Data excerpts:
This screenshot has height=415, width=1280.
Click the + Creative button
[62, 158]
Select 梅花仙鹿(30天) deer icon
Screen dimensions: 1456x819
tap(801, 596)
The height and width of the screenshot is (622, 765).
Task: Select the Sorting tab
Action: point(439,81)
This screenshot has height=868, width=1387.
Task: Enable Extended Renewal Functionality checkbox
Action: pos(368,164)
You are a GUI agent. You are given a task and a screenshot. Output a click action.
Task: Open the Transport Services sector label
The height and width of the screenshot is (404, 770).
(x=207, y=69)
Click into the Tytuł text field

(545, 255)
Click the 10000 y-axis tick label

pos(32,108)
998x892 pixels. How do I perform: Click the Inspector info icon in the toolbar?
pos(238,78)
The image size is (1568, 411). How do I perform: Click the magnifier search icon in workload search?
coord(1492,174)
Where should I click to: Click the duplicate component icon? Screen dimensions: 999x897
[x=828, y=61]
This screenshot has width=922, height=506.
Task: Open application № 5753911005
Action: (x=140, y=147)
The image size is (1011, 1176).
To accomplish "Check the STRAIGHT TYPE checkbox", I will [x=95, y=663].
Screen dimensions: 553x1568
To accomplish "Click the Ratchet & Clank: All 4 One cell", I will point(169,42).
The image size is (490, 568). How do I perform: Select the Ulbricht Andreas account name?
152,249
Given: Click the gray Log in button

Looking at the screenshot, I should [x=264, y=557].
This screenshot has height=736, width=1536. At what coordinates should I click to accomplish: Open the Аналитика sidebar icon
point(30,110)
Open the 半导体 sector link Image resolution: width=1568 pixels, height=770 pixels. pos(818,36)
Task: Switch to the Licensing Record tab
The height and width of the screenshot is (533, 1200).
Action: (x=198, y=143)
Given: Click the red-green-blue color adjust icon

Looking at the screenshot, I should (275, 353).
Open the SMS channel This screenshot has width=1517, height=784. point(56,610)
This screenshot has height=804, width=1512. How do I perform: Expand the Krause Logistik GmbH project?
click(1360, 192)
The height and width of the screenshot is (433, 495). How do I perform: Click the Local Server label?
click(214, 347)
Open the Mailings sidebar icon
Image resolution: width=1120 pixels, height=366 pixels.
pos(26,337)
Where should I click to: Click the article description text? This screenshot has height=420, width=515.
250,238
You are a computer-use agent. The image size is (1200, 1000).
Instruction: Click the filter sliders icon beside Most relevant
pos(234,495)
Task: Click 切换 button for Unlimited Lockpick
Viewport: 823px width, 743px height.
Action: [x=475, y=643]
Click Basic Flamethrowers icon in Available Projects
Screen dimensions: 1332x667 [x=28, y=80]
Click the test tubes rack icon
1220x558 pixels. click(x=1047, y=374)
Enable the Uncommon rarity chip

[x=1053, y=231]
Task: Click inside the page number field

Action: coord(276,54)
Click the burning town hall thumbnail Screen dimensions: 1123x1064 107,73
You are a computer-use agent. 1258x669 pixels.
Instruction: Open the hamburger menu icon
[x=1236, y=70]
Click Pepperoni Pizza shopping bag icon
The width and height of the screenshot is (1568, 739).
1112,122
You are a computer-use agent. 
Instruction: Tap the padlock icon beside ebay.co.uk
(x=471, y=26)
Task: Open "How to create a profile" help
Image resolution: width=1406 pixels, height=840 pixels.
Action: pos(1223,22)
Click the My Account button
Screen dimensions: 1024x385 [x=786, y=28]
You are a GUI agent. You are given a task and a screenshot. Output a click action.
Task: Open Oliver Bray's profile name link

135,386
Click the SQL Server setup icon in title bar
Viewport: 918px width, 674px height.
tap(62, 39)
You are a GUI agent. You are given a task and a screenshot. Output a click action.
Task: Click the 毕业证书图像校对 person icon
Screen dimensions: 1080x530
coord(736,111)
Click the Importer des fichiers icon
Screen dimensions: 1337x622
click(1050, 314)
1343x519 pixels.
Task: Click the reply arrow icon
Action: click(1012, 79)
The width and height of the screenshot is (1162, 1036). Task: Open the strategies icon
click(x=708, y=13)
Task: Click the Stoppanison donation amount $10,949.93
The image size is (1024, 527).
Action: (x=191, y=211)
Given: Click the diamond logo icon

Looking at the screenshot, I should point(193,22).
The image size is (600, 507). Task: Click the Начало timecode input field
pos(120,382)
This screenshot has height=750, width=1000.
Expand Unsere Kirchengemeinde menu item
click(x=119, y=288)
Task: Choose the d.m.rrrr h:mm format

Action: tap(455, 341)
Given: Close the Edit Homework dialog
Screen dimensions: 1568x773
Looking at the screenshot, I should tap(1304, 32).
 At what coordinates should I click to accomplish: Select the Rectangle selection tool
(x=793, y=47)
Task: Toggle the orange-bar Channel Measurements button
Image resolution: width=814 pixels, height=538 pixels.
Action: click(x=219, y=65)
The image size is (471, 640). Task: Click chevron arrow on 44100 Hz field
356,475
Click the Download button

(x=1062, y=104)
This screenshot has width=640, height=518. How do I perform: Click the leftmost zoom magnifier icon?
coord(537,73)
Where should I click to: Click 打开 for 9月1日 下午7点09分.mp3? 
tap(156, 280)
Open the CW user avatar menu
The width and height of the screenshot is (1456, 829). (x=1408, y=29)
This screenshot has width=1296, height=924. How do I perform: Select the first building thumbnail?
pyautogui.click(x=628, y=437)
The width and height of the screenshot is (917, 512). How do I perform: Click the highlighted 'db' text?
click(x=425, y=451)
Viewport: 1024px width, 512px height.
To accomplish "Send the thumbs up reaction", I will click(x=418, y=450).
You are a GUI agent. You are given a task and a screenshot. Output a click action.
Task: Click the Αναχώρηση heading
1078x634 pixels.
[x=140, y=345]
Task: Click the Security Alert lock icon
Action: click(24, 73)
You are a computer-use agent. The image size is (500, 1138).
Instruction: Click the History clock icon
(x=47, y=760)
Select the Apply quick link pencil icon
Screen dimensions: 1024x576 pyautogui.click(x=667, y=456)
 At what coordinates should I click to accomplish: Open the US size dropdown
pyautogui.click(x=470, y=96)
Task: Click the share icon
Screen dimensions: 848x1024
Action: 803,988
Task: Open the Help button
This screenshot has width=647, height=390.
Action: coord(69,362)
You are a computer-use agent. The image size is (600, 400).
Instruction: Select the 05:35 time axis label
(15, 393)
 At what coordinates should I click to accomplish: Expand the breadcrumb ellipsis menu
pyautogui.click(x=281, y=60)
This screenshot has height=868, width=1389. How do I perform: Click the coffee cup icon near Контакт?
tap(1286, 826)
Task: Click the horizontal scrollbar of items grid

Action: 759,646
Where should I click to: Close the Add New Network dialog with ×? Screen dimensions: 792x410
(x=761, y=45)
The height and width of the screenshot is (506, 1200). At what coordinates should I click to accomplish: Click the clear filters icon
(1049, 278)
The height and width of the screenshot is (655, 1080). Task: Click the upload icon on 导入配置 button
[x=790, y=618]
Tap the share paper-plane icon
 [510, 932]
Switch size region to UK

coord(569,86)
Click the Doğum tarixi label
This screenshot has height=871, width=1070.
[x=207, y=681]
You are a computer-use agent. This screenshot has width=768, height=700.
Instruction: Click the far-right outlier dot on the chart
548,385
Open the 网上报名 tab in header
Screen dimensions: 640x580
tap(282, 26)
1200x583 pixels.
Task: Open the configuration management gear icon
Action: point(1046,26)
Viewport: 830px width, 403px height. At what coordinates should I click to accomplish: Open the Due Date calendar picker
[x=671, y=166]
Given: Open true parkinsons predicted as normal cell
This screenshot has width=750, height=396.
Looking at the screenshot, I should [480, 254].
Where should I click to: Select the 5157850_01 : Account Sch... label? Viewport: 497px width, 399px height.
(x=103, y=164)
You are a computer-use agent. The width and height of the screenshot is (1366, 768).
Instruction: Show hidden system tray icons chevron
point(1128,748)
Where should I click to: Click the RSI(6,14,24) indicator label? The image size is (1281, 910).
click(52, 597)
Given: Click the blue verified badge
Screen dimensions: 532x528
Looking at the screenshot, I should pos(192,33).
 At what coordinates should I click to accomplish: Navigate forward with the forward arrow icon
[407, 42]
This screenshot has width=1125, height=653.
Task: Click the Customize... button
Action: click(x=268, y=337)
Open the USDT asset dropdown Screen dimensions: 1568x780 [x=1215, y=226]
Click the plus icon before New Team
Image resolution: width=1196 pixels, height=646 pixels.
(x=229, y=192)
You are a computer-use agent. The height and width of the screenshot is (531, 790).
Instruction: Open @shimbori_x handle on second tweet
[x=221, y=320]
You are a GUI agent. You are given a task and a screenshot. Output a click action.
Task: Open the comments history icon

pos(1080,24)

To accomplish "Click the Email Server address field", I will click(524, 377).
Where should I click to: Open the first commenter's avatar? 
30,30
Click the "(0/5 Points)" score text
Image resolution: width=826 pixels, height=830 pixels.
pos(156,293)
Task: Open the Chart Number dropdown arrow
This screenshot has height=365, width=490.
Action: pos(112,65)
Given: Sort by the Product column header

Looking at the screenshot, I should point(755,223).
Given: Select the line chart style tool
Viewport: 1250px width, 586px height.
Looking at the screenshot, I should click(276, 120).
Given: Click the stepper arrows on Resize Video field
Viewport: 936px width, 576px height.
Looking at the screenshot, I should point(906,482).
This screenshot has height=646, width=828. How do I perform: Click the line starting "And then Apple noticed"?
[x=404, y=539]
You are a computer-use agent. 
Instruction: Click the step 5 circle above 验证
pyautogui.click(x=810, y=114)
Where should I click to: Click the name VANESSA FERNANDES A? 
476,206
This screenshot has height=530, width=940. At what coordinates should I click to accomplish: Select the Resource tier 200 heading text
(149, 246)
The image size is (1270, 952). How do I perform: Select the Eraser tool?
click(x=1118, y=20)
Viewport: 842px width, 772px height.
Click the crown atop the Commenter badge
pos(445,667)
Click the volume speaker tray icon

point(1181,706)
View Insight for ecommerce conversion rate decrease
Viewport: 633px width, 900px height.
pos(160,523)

▶ _WHAT YOU SHOULD DO_
What do the lines above say from the one containing "Where should I click to: Select" down to the one containing "You are a computer-use agent. The width"? Return them exactly, both end lines included, and only them.

▶ _EXERCISE RESPONSE_
Where should I click to: Select the 5157850_01 : Account Sch... label? Viewport: 497px width, 399px height.
(x=103, y=164)
You are a computer-use agent. The width and height of the screenshot is (1366, 768).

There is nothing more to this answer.